Symmetry breaking and chaos-induced imbalance in planetary gears

The goal of the present paper was a complete analysis of the dynamic scenario of planetary gears. A lumped mass two-dimensional model is adopted; the model takes into account: time-varying stiffness; nonsmooth nonlinearity due to the backlash, i.e., teeth contact loosing; and bearing compliance. The time-varying meshing stiffness is evaluated by means of a nonlinear finite element model, which allows an accurate evaluation of global and local teeth deformation. The dynamic model is validated by comparisons with the most authoritative literature: linear natural frequencies and nonlinear response. The dynamic scenario is analyzed over a reasonable engineering range in terms of rotation speed and torque.
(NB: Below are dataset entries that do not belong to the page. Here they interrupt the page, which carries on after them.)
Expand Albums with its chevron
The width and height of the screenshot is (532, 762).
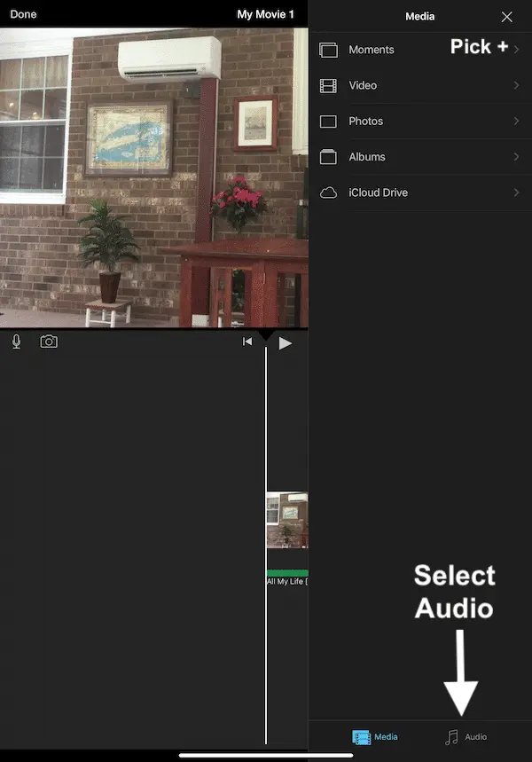pyautogui.click(x=516, y=157)
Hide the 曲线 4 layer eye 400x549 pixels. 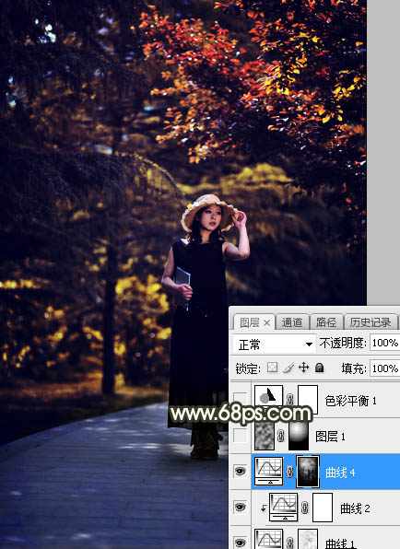[x=240, y=472]
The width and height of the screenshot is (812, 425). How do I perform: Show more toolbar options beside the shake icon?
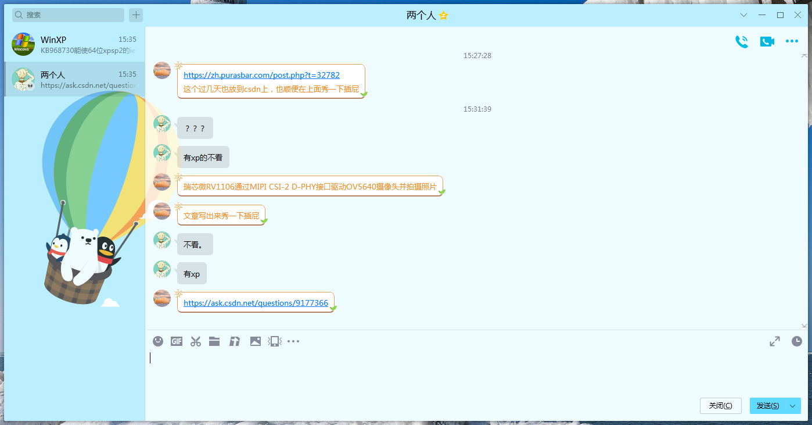click(x=293, y=341)
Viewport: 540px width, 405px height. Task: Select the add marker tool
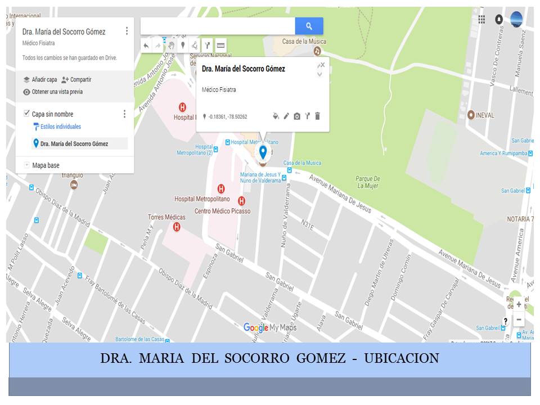point(183,46)
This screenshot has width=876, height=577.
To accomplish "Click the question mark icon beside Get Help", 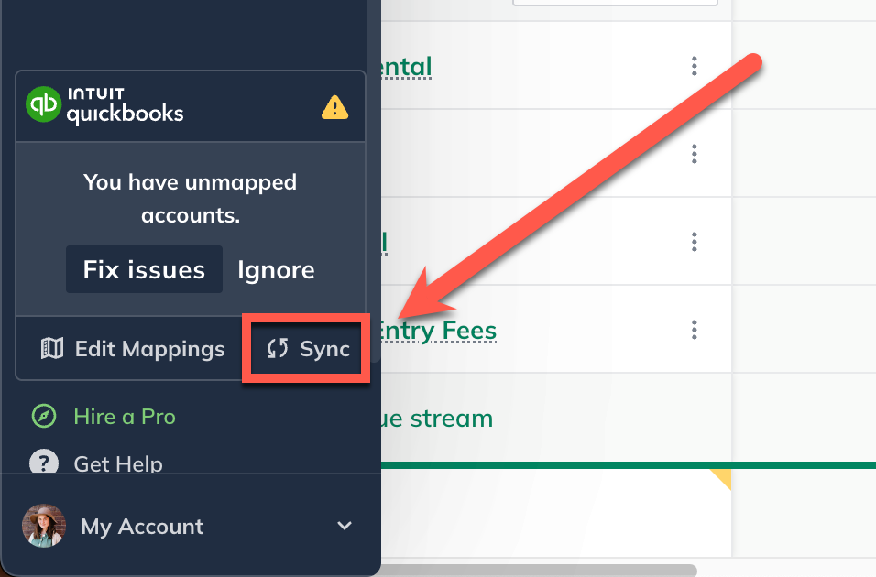I will pos(44,463).
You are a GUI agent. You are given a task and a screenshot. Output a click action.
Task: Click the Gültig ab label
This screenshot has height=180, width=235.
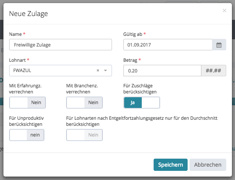[133, 34]
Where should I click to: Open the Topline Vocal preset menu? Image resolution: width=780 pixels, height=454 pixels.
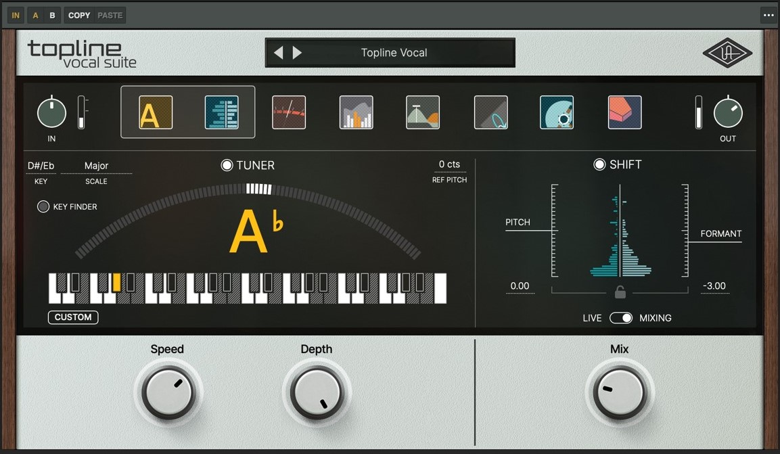pyautogui.click(x=394, y=53)
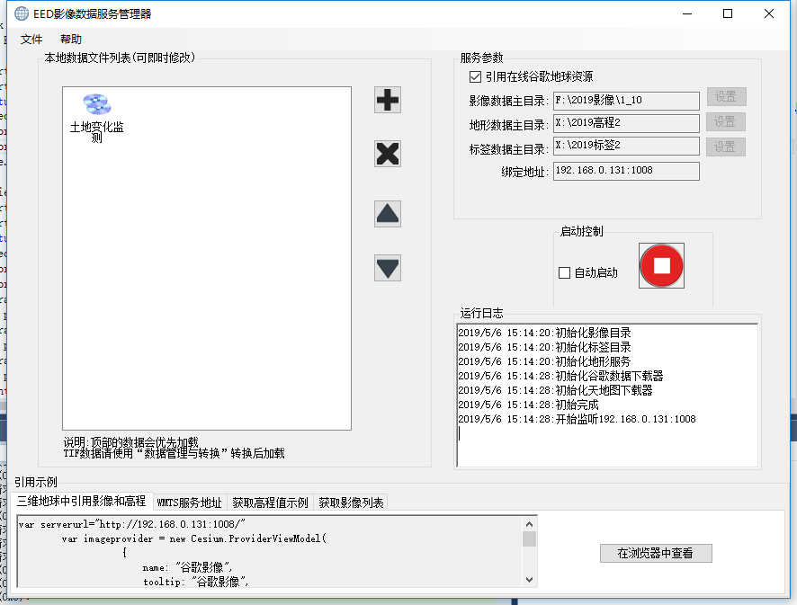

The classical amplitude–frequency diagrams are accompanied by bifurcation diagrams, and for specific regimes, the spectral and topological properties of the response are discussed. Periodic, quasiperiodic and chaotic regimes are found; nonsmooth bifurcations lead period one to period two trajectories. It is found that the bearing compliance can influence the natural frequencies combination magnifying the modal interactions due to internal resonances and greatly enlarging the chaotic regions. It is evidenced that the chaotic response indices a symmetry breaking in the dynamical systems. The physical consequence is that the planetary gearbox under investigation, which is perfectly balanced for each position, can suffer of a big dynamic imbalance when chaotic regimes take place; such imbalance gives rise to alternate and unexpected high-level stresses on bearings.